This thesis presents a detailed study of some aspects of liquidity of stocks traded in the Indian equity market, specifically through the National Stock Exchange (NSE). First, in order to understand the multidimensional nature of liquidity, several commonly used proxy measures of liquidity are considered, which are studied to explore the existence of a few underlying unobservable but easily interpretable latent factors. Using data from the NSE, for two time periods reflecting different market conditions, a day-wise i.e. for every day, factor analyses of eleven liquidity proxies are conducted using observations on a cross-section of stocks. It is found that consistently five factors emerge for most of the days. These could be interpreted as depth, spread, volume, price elasticity and relative activity. The first two factors are consistent with Kyle’s (Econometrica, 1985) suggested attributes of depth, spread and resiliency. While the time dimension of liquidity is not specifically examined here, the remaining three factors could possibly be predictors of resiliency.
In the second part of this thesis, liquidity is studied in the context of execution of limit orders in an open electronic limit order market, such as NSE. This problem is studied from three angles.
First, independent variables that reflect the market microstructure as well as the pricing strategy of the trader affecting the probability of order execution are identified, and then several stock specific logistic regression models incorporating these independent variables are built. The results of these models are further classified to fall into three groups based on the company size to enable one to understand differences in model structure for big, medium and small companies. Price premium is found to be the most important covariate in every single model, followed by volatility, relative activity, bid ask spread, short term spurts in trading activity and order imbalance. There is a consistent asymmetry noticed among the models for buy and sell side with order imbalance emerging to be important only on the sell side.

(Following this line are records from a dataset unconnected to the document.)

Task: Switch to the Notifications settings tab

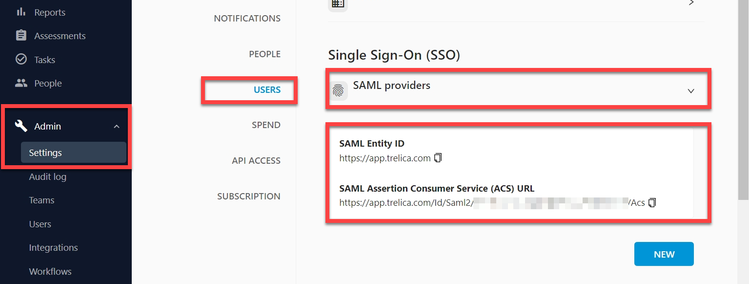Action: pyautogui.click(x=247, y=19)
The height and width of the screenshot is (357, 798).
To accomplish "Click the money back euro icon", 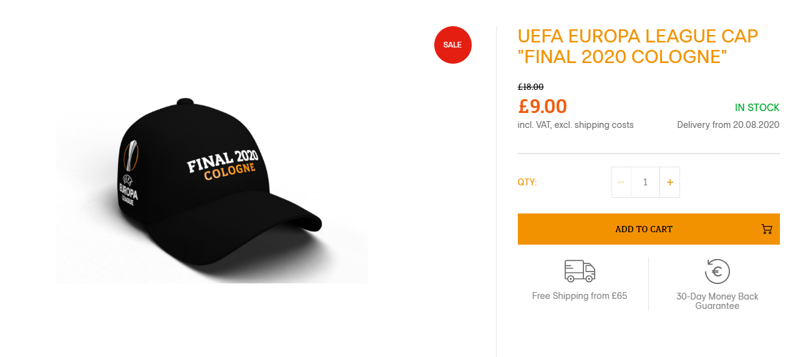I will 718,271.
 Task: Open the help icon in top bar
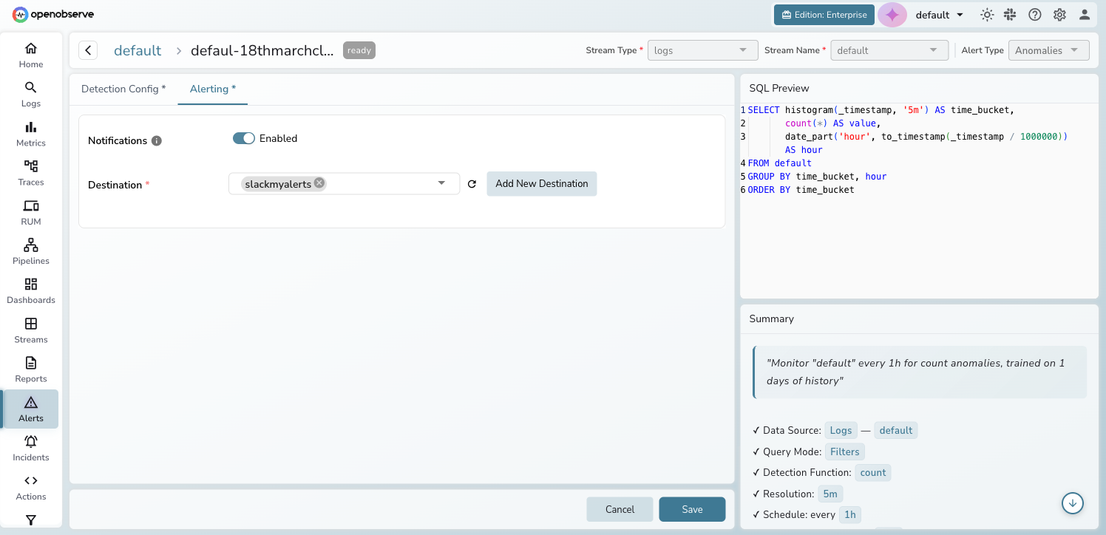pos(1034,14)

Next, the temporal aspect of liquidity, measured in terms of the time taken for a certain order to get executed, is considered. This problem is analyzed using survival analysis techniques. Initially, the time taken for an order execution is modeled using the semi-parametric Cox (Journal of Royal Statistical Society, Series B, 1972) proportional hazards model, but this line of investigation is abandoned since the hazards do not satisfy the proportionality assumption. Thus an alternative approach, namely the parametric Accelerated Failure Time (AFT) model is considered. The log-logistic distribution is chosen for all the cases after comparison of AIC values for several models built assuming different distributions such as exponential, Weibull, log-normal and log-logistic. The models comprising log-logistic distribution are further validated using residual analysis. The results of the survival analysis models are also classified to fall into three groups based on the size of the company. The results are similar to those found from the logistic regression models indicating that whether one looks at the probability of order execution within a fixed window of time (dependent variable is discrete) or as a function of time within a certain observation window (dependent variable is continuous but could be right-censored), qualitatively, the variables that affect the order execution remain the same.
Finally combined models (as opposed to the stock specific models discussed above) are built for both buy and sell side orders across stocks for both the probability of order execution as well as execution times, this time, exclusively accounting for other macro factors like market capitalization and industry sector of the companies, along with previously considered market microstructure related covariates. When tested on out of sample companies, the combined models perform extremely well, indicating the predictive utility and robustness of these models.